When a White Bump Needs Attention

Most white bumps are cosmetic annoyances, not medical concerns. But a few features warrant a closer look. A bump that grows steadily over weeks, develops a pearly or translucent border, bleeds without being scratched, or appears as a shiny nodule that won’t heal could be a basal cell carcinoma, the most common form of skin cancer. Basal cell carcinomas often look deceptively innocent, resembling a stubborn pimple or a small scar. Any single bump that changes in size, shape, or color over time, or that looks different from everything else on your skin, is worth having a dermatologist examine.

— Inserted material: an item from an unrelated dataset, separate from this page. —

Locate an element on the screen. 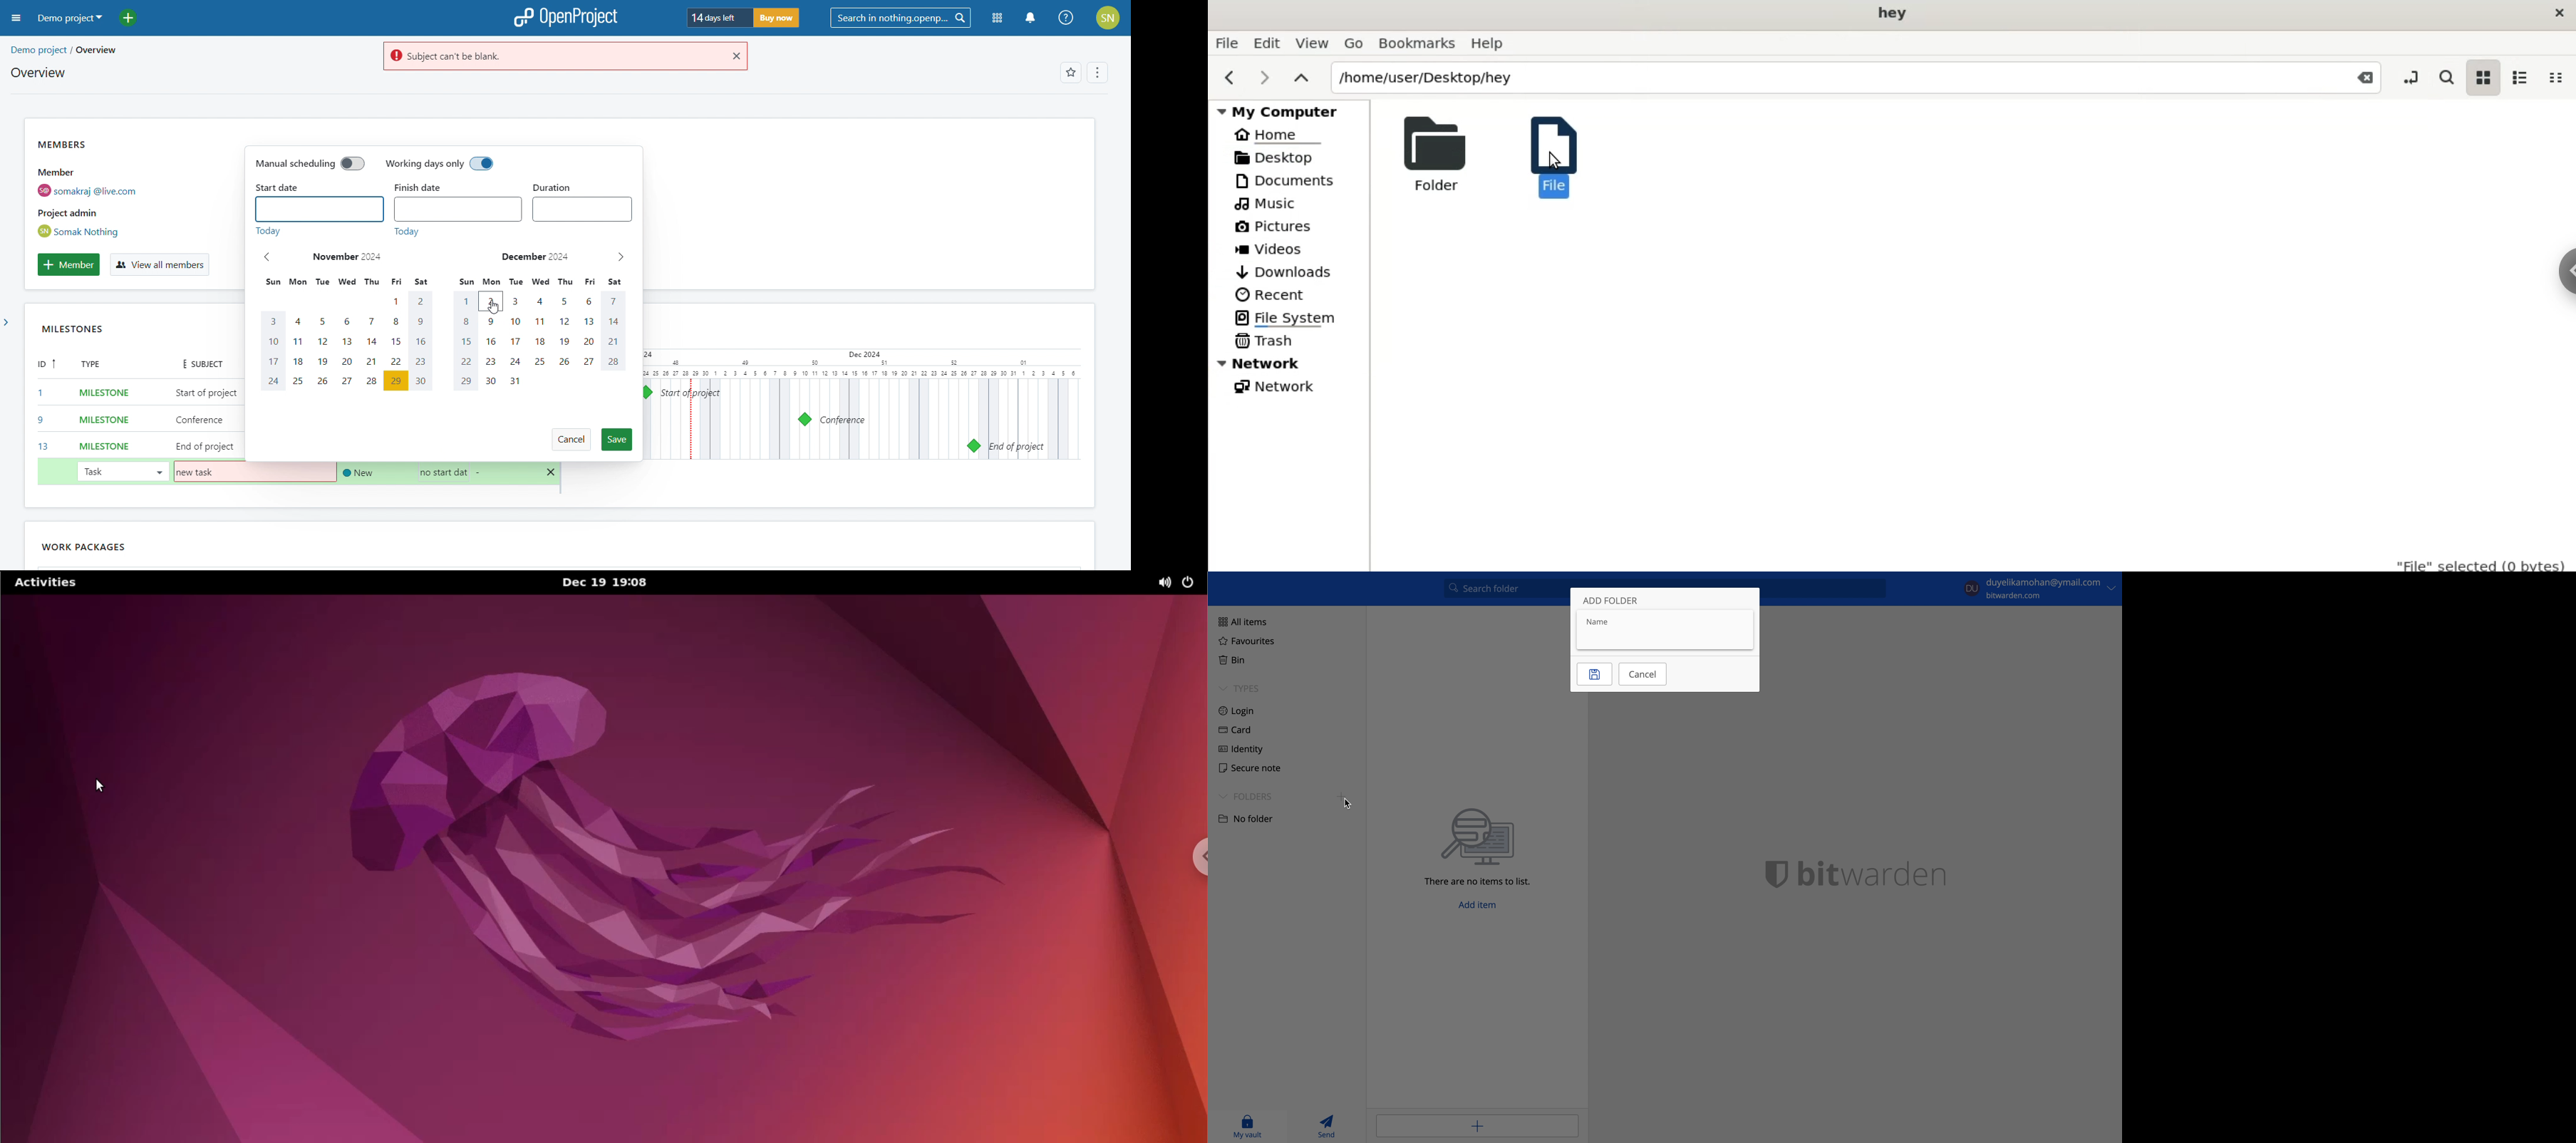  bookmarks is located at coordinates (1418, 43).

What You Can Safely Do at Home

For whiteheads and keratosis pilaris, gentle chemical exfoliation is your best tool. Salicylic acid (in cleansers or leave-on treatments) works well for whiteheads. Urea-based creams at 10 to 20% concentration are the strongest evidence-backed option for keratosis pilaris. Apply these consistently for at least four weeks before judging results.

For milia, there’s no effective at-home treatment. Retinol creams may help prevent new ones from forming by increasing skin cell turnover, but they won’t dissolve existing cysts. The one thing to avoid across all types of white bumps is aggressive squeezing or scraping. Milia can’t be popped because the cyst is sealed under the skin. Whiteheads pushed inward seed deeper inflammation. In both cases, you risk trading a temporary bump for a permanent scar.

If you’re unsure what you’re dealing with, the location and texture of the bump narrows it down quickly. Hard and pearly near the eyes is likely milia. Rough and widespread on the arms is keratosis pilaris. Soft with a white tip in an oily zone is a whitehead. Yellowish with a central dimple on the face points to sebaceous hyperplasia. And firm with a central dip that showed up recently, especially if new bumps keep appearing, suggests molluscum contagiosum.